Sat, April 9, 4:05 to 5:35pm, Marriott Marquis, Floor: Level Two, Marquis Salon 17

Abstract

Objective:

Despite critical pedagogy’s increasing popularity, many of its internal contradictions remain unresolved. Critical pedagogues advocate a democratic, constructivist approach to learning, while at the same time expecting students to develop an explicit critique of the social order (Freire, 1998; Shor, 1992). The use of such a constructivist approach for the pursuit of explicit ideological goals leaves critical educators with a dilemma: what happens when students’ experiences don’t lead them to conclusions that challenge oppression?
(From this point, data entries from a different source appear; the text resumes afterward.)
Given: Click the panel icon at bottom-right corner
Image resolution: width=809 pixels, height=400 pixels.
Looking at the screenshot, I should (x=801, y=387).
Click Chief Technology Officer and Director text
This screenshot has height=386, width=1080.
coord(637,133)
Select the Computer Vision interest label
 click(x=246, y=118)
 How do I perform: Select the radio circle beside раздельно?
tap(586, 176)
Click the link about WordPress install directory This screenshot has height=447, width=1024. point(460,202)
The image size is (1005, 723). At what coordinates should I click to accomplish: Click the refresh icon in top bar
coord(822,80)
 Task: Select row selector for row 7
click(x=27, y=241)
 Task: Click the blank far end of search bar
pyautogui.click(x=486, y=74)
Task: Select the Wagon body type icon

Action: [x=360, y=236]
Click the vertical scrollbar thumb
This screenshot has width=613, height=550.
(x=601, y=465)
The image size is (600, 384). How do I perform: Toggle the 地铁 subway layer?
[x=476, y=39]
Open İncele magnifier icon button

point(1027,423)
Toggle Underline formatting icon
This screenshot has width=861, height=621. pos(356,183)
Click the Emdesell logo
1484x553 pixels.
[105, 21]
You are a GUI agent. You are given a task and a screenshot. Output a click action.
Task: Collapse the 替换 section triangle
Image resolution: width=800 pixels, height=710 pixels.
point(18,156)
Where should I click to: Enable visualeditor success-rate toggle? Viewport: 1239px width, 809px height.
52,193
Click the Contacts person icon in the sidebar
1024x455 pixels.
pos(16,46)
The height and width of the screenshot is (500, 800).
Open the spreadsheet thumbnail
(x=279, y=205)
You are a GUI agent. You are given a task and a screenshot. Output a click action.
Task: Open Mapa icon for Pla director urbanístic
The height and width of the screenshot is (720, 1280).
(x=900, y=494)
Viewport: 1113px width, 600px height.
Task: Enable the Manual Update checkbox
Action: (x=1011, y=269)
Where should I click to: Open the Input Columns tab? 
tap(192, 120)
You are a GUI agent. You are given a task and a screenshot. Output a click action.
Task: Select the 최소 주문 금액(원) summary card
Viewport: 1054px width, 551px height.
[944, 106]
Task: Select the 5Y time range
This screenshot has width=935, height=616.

This study will address this paradox by exploring the tensions that arise in using critical pedagogy to teach racial justice in a multicultural classroom at an elite public university. In particular, the paper examines how students’ positionalities affect their navigation of race dialogue and the maintenance of “democratic” classroom space, and vice versa.

Theoretical Framework:

This project draws on feminist epistemologies that reject claims to universality and traditional notions of objectivity (Noddings, 1998). In fact, standpoint theorists argue that dominant groups are especially poorly equipped to identify the oppressive features of their own beliefs because their life experiences do not provide them with the resources to do so (Hill Collins, 2000; Harding & Norberg, 2005). Feminists seek to be politically and ethically accountable to non-dominant groups, “studying up” – the powerful, their institutions, policies, and practices – rather than positioning non-dominant groups as “objects” of research (Harding & Norberg, 2005). Thus, this paper uses the feminist perspective that there is no such thing as a non-hierarchical space in a world structured by racialized systems (Smith, 2013), as its analytic lens.

Methods:

This project uses data collected from four different sections of an undergraduate course. In one of these classes, the researcher was also a participant-observer, acting as the instructor of the course. The course itself is premised on a Freireian framework, using a curriculum that is designed to prepare undergraduates with a foundational understanding of intersecting systems of oppression, with particular attention paid to race, while also privileging the construction of knowledge from experience and the creation of a democratic classroom.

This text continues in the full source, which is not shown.